Signs of Exploitations

  • Change in behavior, a person could become quiet, afraid, hide things, and don’t hang out with people at all.

  • Physical abuse in the form of marks, bruises, and untreated cigarette burns.

  • STIs

  • Financial abuse could be in the form of no money to pay the rent or buy necessities.

  • Sudden cash flow in the bank accounts of someone

  • Changes in identity documents repetitively

  • Sudden changes in the appearance of somebody especially women doing white slavery.

What to do if you or someone around you is a victim of exploitation

If you are a victim

  • Ask for help, reach out to people who can drag you out of this situation

  • Contact agencies working to stop exploitation

  • Educate yourself about your rights to stop abuse and exploitation

  • If emergency call 999, otherwise call 101

If you know someone who is a victim

  • First, know the red flags that indicate it is an exploitation

  • Reach out to an exploited person, and try to converse with them.

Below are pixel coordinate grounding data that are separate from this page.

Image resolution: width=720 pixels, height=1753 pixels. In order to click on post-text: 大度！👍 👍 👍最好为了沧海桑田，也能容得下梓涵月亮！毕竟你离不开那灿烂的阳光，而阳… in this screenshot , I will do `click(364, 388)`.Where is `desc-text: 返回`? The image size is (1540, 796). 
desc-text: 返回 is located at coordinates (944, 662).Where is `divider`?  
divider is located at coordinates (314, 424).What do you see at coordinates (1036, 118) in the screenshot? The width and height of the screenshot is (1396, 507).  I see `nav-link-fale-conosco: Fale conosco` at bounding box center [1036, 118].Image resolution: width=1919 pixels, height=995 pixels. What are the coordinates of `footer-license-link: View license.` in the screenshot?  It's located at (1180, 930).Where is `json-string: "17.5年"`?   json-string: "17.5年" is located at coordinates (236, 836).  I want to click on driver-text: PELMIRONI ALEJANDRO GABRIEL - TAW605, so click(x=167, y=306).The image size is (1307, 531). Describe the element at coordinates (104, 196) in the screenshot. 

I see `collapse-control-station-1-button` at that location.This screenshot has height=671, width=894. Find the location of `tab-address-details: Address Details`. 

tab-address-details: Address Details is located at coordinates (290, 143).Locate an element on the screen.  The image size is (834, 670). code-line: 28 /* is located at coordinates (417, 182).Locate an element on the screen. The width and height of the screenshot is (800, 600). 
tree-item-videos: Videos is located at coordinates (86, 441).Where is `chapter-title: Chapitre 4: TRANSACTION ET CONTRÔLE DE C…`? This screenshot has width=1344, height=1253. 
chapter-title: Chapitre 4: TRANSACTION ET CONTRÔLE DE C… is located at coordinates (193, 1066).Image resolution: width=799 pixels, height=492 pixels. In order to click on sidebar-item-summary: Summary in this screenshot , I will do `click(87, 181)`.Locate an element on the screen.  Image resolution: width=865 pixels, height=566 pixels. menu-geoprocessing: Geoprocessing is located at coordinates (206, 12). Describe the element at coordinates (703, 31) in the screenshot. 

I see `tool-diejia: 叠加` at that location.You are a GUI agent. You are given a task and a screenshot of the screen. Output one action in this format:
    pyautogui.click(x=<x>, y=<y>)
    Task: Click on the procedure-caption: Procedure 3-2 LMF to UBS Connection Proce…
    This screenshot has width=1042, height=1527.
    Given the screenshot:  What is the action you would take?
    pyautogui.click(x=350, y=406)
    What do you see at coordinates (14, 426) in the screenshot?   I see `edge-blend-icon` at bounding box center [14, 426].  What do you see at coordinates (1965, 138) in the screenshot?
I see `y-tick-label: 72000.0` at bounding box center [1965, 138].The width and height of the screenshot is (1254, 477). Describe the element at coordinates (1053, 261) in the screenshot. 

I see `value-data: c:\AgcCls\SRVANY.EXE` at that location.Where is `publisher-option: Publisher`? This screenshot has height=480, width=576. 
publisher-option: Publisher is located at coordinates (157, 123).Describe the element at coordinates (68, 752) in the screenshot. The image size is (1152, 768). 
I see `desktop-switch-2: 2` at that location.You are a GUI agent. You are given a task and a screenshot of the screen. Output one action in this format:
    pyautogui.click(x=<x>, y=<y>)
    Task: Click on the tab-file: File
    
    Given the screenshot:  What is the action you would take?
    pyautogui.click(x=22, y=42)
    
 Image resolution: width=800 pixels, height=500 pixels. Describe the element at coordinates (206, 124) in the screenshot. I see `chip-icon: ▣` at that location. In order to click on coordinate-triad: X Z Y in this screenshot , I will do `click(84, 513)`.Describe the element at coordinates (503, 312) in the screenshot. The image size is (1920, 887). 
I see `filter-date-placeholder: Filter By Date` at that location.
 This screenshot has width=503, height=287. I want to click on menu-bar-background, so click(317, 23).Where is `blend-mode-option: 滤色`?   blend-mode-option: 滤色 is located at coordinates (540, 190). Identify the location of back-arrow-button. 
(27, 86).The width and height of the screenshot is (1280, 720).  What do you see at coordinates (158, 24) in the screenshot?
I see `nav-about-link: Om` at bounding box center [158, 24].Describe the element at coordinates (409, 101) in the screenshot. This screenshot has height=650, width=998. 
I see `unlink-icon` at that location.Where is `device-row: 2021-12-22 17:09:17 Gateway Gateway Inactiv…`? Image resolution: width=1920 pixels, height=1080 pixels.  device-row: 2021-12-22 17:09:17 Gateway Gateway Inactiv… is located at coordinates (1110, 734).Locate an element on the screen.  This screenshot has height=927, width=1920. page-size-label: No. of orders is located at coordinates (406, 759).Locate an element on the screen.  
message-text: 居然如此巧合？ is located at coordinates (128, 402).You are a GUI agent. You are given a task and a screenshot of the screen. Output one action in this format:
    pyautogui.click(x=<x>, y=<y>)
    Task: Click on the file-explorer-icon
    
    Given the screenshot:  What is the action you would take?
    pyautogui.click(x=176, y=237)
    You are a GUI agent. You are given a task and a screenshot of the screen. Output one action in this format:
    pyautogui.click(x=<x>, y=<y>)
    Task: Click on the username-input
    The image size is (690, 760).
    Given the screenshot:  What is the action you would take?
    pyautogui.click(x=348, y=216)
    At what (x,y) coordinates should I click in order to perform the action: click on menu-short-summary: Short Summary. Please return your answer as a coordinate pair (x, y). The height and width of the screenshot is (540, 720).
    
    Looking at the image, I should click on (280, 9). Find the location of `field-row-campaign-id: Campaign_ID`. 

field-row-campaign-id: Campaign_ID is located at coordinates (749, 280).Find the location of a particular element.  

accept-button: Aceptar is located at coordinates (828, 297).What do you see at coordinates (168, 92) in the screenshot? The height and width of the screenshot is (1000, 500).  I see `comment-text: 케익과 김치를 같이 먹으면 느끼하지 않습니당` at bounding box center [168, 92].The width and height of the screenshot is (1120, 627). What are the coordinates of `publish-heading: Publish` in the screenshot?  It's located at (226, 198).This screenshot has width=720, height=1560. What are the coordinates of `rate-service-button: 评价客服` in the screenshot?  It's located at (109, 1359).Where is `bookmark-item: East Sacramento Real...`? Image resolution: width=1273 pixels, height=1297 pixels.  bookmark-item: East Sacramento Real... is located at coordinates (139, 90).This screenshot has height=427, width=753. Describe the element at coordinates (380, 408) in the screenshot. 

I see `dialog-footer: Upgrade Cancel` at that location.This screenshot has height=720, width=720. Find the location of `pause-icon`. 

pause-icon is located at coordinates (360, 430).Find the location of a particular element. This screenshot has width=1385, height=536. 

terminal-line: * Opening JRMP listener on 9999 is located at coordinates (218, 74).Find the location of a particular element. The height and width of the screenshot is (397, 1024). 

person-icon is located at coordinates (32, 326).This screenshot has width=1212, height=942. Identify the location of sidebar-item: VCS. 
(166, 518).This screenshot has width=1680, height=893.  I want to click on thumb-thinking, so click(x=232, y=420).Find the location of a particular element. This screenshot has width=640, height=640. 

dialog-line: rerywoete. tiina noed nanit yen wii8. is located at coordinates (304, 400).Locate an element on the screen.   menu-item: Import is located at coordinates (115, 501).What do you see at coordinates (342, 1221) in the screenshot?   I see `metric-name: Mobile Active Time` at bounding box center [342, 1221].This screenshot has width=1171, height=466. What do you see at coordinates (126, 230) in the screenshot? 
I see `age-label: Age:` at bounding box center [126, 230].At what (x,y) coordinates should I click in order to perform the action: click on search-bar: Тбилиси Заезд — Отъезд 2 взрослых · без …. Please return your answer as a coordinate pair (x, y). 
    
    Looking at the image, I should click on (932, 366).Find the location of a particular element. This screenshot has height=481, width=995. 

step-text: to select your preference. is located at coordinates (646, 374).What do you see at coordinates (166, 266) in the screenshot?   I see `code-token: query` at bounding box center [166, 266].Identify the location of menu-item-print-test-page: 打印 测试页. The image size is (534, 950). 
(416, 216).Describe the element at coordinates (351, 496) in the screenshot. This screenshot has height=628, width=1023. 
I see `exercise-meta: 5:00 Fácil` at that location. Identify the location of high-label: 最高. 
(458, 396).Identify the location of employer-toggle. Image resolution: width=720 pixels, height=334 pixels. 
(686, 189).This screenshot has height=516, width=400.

  • If they are willing to get help, make sure you take them to the police for help or call National Human Trafficking Hotline at 1-888-373-7888

  • Call western adult protection Gateway service at 028 9504 9999 or southern adult protection Gateway service at [028 9504 9999](https://www.nidirect.gov.uk/articles/who-contact-if-you-suspect-abuse-exploitation-or-neglect)

  • If you spot child exploitation, call Crimestoppers at 0800 555 111 [voluntarily](https://www.trafford.gov.uk/residents/children-and-families/Child-Exploitation.aspx)

  • If they refuse out of their fear, try to get indulge them in conversation and ask questions, tell them about their rights, and what the state can do for them

  • Exploited people are often not in a good mental state, so arrange a psychiatrist for them, if they don’t get easy with you.

  • Run a campaign to raise information about human exploitation

  • Join communities and volunteer to prevent modern slavery to execute these Voldmort from the society to prosper.